Molecular architecture of the fungal-specific potassium channel TOK1

In the major human fungal pathogen Candida albicans, potassium (K+) channels fine-tune ionic balance under stressful environmental conditions, contributing to colonization of the human host. Two-pore domain, outwardly rectifying potassium (TOK) channels, uniquely found in fungi, remain insufficiently characterized despite early evidence implicating them in diverse intracellular processes essential for cellular growth and viability, suggesting their potential as antifungal targets. Here, we describe the first atomic resolution structure of a fungal potassium channel - TOK1 from C. albicans (CaTOK) - revealing a unique architecture defined by eight transmembrane helices and a membrane topology distinct from all other known K⁺ channel classes. The first four transmembrane helices form a tetraspanin-like bundle – the TOK auxiliary subunit-like channel (TALC) domain – that can sense external stimuli and has unexpected structural homology to auxiliary subunits of human neuronal ion channels. The TOK1 pore features an inner helical gating mechanism with ‘up’ and ‘down’ conformations analogous to those of mammalian dimeric K⁺ channels.
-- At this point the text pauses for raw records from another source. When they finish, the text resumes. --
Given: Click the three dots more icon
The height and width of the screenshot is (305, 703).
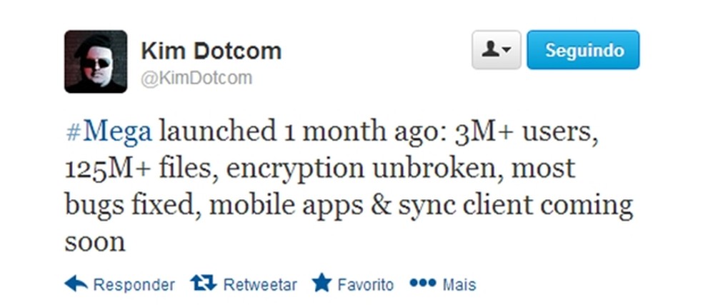Looking at the screenshot, I should click(x=422, y=284).
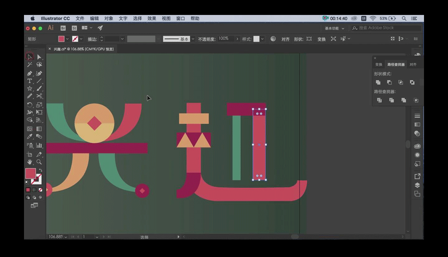Open Adobe Bridge via Br icon
448x257 pixels.
click(63, 28)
The K+ selectivity filter of CaTOK exhibits atypical ion coordination at elevated K⁺ concentrations. Finally, a structured cytosolic C-terminal bundle directly interacts with the TOK1 pore helices and TALC domain, establishing an intramolecular network likely important for maintaining overall channel architecture and modulating gating. These findings provide a structural framework for understanding TOK channel activity and lay the groundwork for future studies on fungal ion homeostasis, pathogenicity, and therapeutic development.